**Task 1:** Copy the records word for word, starting at the line that contains "Image resolution: width=1309" and ending at the line that contains "Click the summary".

**Document text:**
------

Abstract
Tracking detectors at future high luminosity hadron colliders are expected to be able to stand unprecedented levels of radiation as well as to efficiently reconstruct a huge number of tracks and primary vertices. To face the challenges posed by the radiation damage, new extremely radiation hard materials and sensor designs will be needed, while the track and vertex reconstruction problem can be significantly mitigated by the introduction of detectors with excellent timing capabilities. Indeed, the time coordinate provides extremely powerful information to disentangle overlapping tracks and hits in the harsh hadronic collision environment. Diamond 3D pixel sensors optimised for timing applications provide an appealing solution to the above problems as the 3D geometry enhances the already outstanding radiation hardness and allows to exploit the excellent timing properties of diamond. We report here the first full timing characterisation of 3D diamond sensors fabricated by electrode laser graphitisation in Florence. Results from a 270MeV pion beam test of a first prototype and from tests with a β source on a recently fabricated 55×55μm2 pitch sensor are discussed. First results on sensor simulation are also presented.

------

**Task 2:** According to the abstract on diamond 3D pixel sensors, what was the energy of the pion beam used to test the first prototype?

Word and item position records:
------

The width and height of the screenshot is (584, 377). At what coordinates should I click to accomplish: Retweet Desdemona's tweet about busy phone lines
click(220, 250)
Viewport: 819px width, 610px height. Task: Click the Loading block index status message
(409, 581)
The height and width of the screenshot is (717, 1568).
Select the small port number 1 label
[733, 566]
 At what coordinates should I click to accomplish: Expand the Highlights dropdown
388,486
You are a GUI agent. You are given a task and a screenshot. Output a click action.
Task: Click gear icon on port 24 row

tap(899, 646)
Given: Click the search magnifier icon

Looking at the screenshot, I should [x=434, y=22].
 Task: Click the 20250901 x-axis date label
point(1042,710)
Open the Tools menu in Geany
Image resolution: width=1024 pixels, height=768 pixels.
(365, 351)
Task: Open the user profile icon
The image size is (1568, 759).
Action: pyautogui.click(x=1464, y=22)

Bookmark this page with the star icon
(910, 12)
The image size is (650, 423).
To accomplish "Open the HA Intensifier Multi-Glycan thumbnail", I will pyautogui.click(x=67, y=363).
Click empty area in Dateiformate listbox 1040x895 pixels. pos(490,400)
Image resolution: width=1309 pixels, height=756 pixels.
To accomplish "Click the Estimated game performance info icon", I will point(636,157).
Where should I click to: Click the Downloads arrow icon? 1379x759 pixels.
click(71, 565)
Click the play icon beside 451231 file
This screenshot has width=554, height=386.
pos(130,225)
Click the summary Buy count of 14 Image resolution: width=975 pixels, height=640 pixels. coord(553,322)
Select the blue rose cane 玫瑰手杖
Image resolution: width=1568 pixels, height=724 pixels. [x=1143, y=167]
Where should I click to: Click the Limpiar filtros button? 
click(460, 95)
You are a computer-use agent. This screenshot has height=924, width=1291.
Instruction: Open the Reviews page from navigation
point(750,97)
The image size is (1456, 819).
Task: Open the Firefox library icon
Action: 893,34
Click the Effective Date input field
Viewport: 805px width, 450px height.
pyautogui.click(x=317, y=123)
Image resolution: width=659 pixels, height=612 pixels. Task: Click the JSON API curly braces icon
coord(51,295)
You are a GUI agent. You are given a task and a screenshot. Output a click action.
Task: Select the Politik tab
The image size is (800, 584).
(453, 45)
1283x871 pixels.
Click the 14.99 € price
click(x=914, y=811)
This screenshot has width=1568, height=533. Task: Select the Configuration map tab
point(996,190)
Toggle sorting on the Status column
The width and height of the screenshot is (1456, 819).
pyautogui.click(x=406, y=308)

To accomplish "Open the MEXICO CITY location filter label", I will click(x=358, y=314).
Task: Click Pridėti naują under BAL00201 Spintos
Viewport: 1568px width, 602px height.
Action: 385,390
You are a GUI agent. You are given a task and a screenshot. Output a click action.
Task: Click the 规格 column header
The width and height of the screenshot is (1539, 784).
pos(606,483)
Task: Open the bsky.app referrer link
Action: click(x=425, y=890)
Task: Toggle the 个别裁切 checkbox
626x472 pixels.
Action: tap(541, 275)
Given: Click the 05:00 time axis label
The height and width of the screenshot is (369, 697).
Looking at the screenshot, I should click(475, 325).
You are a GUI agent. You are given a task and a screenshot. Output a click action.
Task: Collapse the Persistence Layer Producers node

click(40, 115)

------

**Task output 1:**
Image resolution: width=1309 pixels, height=756 pixels.
To accomplish "Click the Estimated game performance info icon", I will point(636,157).
Where should I click to: Click the Downloads arrow icon? 1379x759 pixels.
click(71, 565)
Click the play icon beside 451231 file
This screenshot has width=554, height=386.
pos(130,225)
Click the summary Buy count of 14 Image resolution: width=975 pixels, height=640 pixels. coord(553,322)

**Task output 2:** 270 MeV